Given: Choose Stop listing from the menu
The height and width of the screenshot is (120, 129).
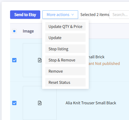Looking at the screenshot, I should coord(65,49).
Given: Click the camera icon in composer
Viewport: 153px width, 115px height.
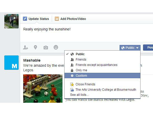Looking at the screenshot, I should tap(46, 48).
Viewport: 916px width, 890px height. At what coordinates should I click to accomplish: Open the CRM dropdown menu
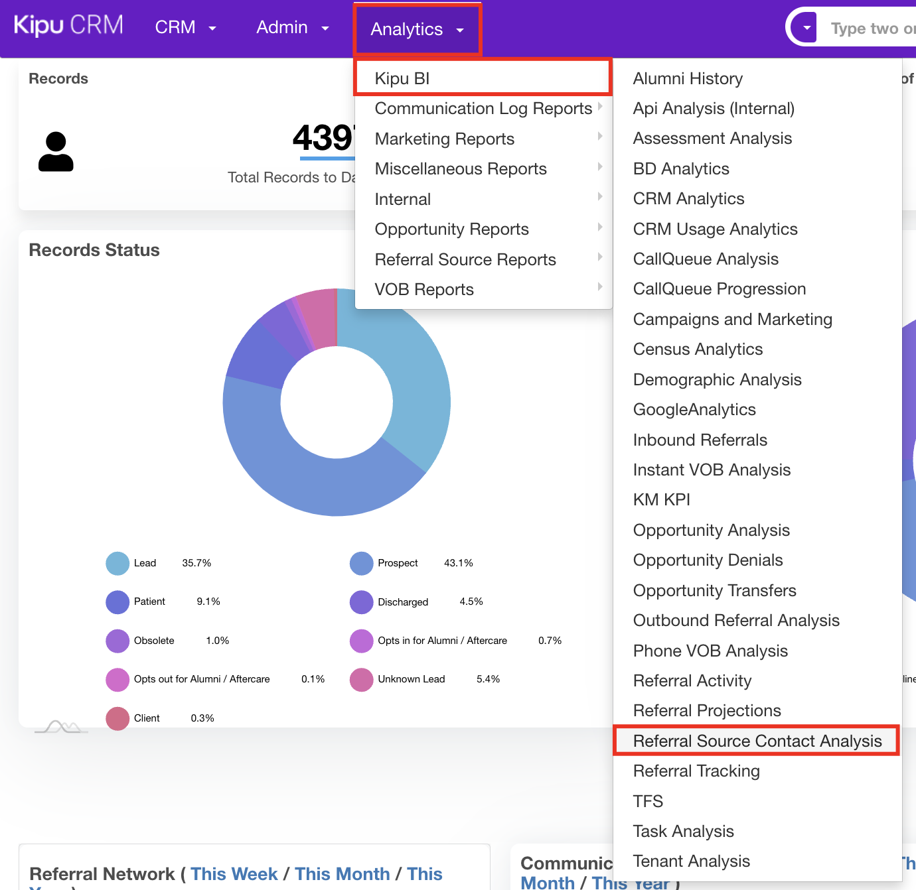[x=185, y=27]
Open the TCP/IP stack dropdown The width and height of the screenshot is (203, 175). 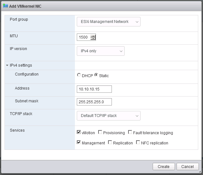click(108, 116)
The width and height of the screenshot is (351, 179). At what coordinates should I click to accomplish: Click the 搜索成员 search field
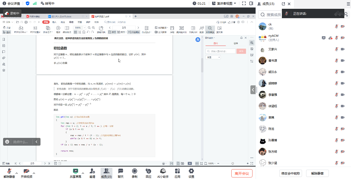[273, 15]
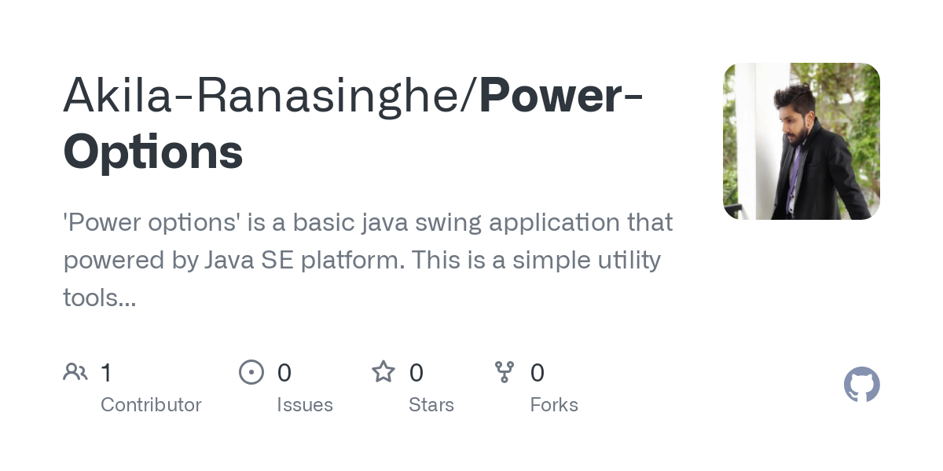Click the stars count "0"

[x=416, y=373]
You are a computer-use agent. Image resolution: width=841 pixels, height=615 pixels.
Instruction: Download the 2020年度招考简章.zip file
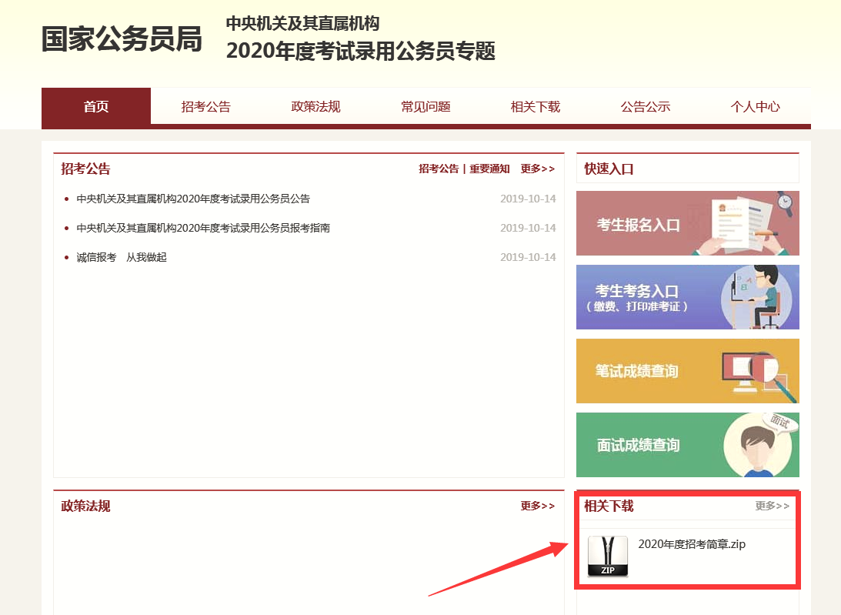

────────────────────

[Work order]:
Where the string "Given" appears in a line of the entries above, return that line.

[Completed task]:
Given: Choose Stop listing from the menu
Given: Click the camera icon in composer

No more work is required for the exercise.